Namagga Imelda, a Budget Advocacy Advisor at Civil Society Budget Advocacy Group (CSBAG), showed concern about the low absorption of the wage budget by health facilities with the high level of vacant positions hence many health facilities failing to absorb the wage budget and funds returned to the Consolidated Fund.
“In the FY 2020/21, UGX 11 billion was returned by the Ministry of Health while Mulago Hospital returned over UGX 1 billion and on average, RRHs returned over UGX 0.5 Bn each,” she explained.
Emmanuel Kashaija, the Programs Manager at Forum for Women in Democracy (FOWODE), also highlighted the shortfall in Social Assistance Grant for Empowerment (SAGE) Budget that enables the elderly to access basic services and to start income-generating activities for sustenance.
However, the CSOs commended the government for taking some measures on the escalating prices as reflected in the statement by the Ministry of Finance on March 22, meeting timelines in this year’s budget processes as per the Public Finance Management Act, 2015 as amended and adopting some proposals by CSOs through engagement with Parliamentary Committees.

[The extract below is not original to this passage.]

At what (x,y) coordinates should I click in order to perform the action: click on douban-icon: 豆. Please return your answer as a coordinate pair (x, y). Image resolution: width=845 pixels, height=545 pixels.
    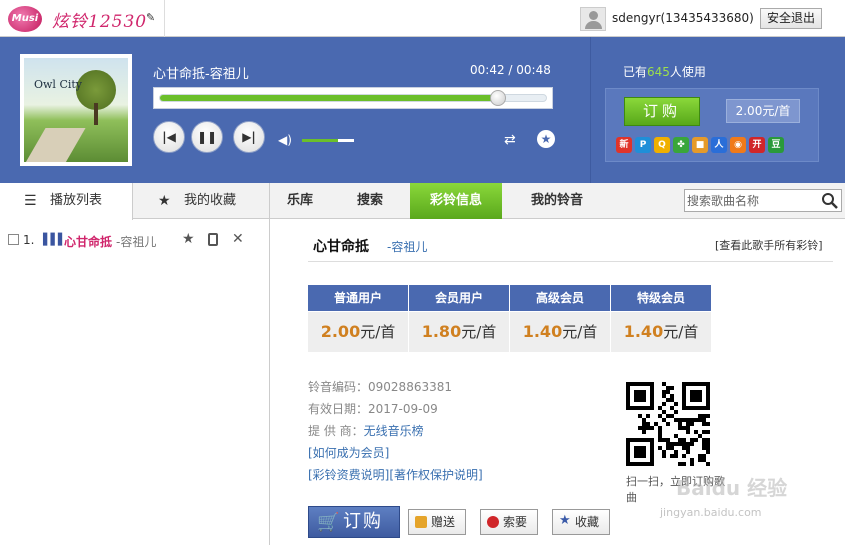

Rubangakene, said that according to the FY 2021/22 half-year Macroeconomic and Fiscal Performance Report, the economy is expected to grow at 3.8 percent in FY 2021/22 and is projected to grow at about maybe 6 percent in FY 2022/23.
According to the report, growth is expected to be generated by private sector activity due to increased aggregate demand post-COVID-19; increased returns from public infrastructure investments; and increased activities in the oil and gas sector.
The 6% growth translates to UGX 2,472.1 billion i.e. from UGX 44,778.80Bn in FY 2021/22 to UGX 47,250.9Bn in FY2022/23 of which 39.3% (UGX 18,582.6Bnn) of the overall budget will be for statutory expenditures while 60.7% i.e. UGX 28,668.3Bn will be appropriated for service delivery.